岡田:私はこの世の関係性の中で、友達が一番好きです。家族もメンバーももちろん大事ですけど、世の中のみんなが大事にする恋愛とかは、私は友情に比べるとあまり魅力的に思えなくて。友達と話して刺激を受けたり、勉強になることを聞いて収穫を感じたり、それを創作に生かして……みたいな循環がすごく有意義だと思うし、成長している実感も持てます。たまに「彩夢ちゃんに言われたからこれ作ってみた」とか「メンタル持ち直した」とか言ってもらえると、本当に良かったなって。自分も力をもらっているし、大好きな友達の力にもなれてるっていうのは嬉しいですね。多分今が一番友達多いんですけど、今が一番人生楽しいです。
――るぅさんはいかがですか?
るぅ:友達かぁ……。私は友達ってどの関係性よりも曖昧なものだなと思ってるんです。友達ってたくさん種類があるじゃないですか。お仕事仲間とか、趣味の友達とか、一緒に遊びに行きたい人とか、旅行したい人とか、親友とか。本当はすごく細分化されているものだと思うんですけど、それを “友達”ってひとまとめにされている気がするから、どれを指して、何を言えばいいのか、正直わからなくて。

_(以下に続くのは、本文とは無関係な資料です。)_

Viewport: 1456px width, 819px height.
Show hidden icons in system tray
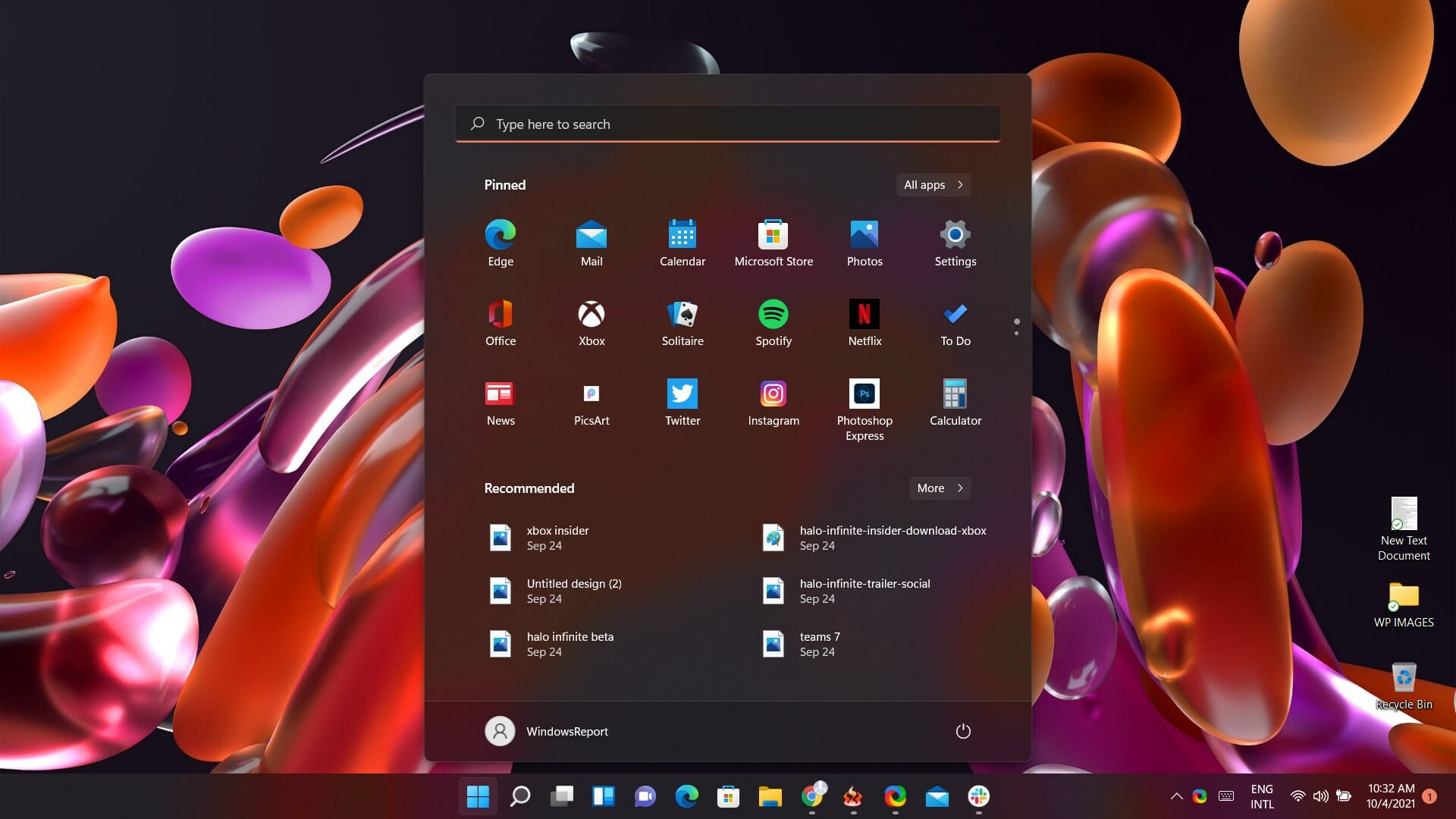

でも、そうだな。人は鏡っていう言葉があるじゃないですか。人からじゃないと見えない自分もいるし、私からしか見えない人の部分もあると思うから、そういうのを共有できたときにすごく面白いって思います。私は人間関係って自分を知るためにあると思っているんです。誰かと話すと自分のことがさらにわかるし、友達のこともわかる。そうすると嬉しくなるじゃないですか。だから知りたいんですよね。自分のことも人のことも、まだ全然知らないから、どんなことを考えてる人なのか知りたい。それで「この人はこういう人なのかも」って像が見えてきたときはすごく感動します。だからそういう友達関係が作れたらいいなって思うかもしれないです。
岡田:今の話、すごくるぅさんらしくて好きです。るぅさんの中の愛と好きって、すごく近くてすごく幅が広いんですよね。大きなカテゴライズの中に愛があって、その中の一つ一つの細々したものを作品に起こしている方だと私は思っているので、「友達ってどれを指して言えばいいかわからない」って言うのも納得だなと。
――芯が通ってる方だなと感じます。
岡田:私は本当にるぅさんの作るもの全てが大好きですし、TRPGとかで実際に関わるようになってからは、より人柄も好きになりました。電話で創作論とかの深い話をしたときもすごく丁寧に答えてくださって。いつ球を投げても、「はい!」って笑顔で返してくれるみたいなところがあるんですよね。
るぅ:それは投げ方が上手なんですよ(笑)。
るぅ1mm「原作のある作品を漫画化したい」
――るぅさんは岡田さんの好きなところや尊敬するところはありますか?
るぅ:私は仕事がすごく好きだから、アイドルという身体を全部使って表現する仕事をされていることや、仕事への取り組み方も尊敬していますし、イラストとか文章とか、色々なことを好きでやってる部分も尊敬しています。私も色々なことに挑戦してるんですけど、作ることの域は超えないので。あとは大学院まで行って勉強したいことがちゃんとあることとか、言葉や人生に関する考え方もすごく好きですね。この間、電話で「分人主義」の話をしたんですよね。
岡田:小説家の平野啓一郎さんの「分人主義」っていう考え方の話ですね。自分の中に色々な比率があって、たとえば、るぅさんに対する自分、別の友達に対する自分、親に対する自分ってたくさんの分人がいる中で、「この人といるときの自分が好き」って感じる分人の割合を増やすと生きやすくなるっていう考え方です。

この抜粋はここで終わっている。